Nonetheless, there are moments in my life when a bigger sort of reality seems to assert itself, and like a lightning strike in a dark forest, there is a brief flash of illumination. Most of the time, however, I feel imposed upon by my perceptual limitations. My “blindness” weighs upon me, and I can feel a sort of jealousy of those who seem to see more.
There’s a video of a 1950s housewife who undergoes an LSD test. I have to admit that I’m fascinated by the way she speaks to the experimenter and her inability to articulate what she is “seeing.” He asks her to try and explain, to which she responds:
I couldn’t possibly tell you. It’s here, can’t you feel it? This whole room—everything is in color, and I can feel the air. I can see it. I can see all the molecules. I’m part of it. Can’t you see it? If you can’t see it then you’ll never know. I feel sorry for you…
Many of the core tenets of our religious and spiritual systems are designed exactly for this purpose—to enable us to pierce through the artificial limits of our vision and open what Aldous Huxley called “The Doors of Perception.” Achieving this more durably requires the difficult work of ego reduction—of learning how to deprioritize our self-referential, opinionated, defensive, whiney, and judgmental selves.
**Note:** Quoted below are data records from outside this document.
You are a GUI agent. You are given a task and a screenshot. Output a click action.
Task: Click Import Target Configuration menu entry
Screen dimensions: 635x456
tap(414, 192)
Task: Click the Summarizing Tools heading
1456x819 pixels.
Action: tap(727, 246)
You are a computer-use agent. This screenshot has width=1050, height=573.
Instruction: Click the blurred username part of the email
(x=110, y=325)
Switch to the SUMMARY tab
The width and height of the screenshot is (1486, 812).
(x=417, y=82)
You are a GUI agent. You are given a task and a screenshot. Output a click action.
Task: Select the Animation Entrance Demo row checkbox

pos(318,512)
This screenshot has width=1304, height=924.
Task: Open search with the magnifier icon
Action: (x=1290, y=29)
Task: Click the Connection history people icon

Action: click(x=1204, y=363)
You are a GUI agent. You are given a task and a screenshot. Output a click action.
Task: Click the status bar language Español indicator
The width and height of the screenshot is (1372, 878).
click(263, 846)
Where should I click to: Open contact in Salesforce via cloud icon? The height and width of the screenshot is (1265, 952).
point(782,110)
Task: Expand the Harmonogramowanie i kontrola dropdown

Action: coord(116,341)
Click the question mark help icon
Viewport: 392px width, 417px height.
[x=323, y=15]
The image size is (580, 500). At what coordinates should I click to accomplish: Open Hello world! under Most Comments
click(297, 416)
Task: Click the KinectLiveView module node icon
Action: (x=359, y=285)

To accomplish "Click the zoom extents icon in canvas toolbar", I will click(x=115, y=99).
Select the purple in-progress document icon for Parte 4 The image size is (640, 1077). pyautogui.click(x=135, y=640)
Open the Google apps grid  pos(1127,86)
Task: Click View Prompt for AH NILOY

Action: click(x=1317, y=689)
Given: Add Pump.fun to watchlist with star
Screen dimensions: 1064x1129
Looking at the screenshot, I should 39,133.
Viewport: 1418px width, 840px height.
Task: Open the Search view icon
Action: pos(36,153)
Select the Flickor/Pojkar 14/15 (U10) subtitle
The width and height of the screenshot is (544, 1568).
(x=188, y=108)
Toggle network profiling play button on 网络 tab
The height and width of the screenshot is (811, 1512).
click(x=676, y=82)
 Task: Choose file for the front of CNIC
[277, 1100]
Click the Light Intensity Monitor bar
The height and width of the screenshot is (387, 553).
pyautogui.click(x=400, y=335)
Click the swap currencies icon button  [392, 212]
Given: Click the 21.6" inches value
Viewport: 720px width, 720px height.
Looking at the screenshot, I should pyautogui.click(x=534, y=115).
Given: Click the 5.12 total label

It requires learning how to actually care about the needs of others and developing an openness to the brute fact that the Universe (or The One) will not bend to our will. When we learn to respect that, we may find that it has much to teach us.
Dr. Lisa Miller has written an invaluable book on this topic entitled “The Awakened Brain,” which is chock full of excellent advice for those who want to get on this path.
When we’re driven by achieving awareness (ego) alone, we’re more likely to be limited by self-obsession and craving, and less sensitive to the field of life around us. Through awakened attention, we open up more channels of perception. We learn not only to notice but also to draw meaning from what shows up in our lives. We see more, and we’re better able to use what we see.”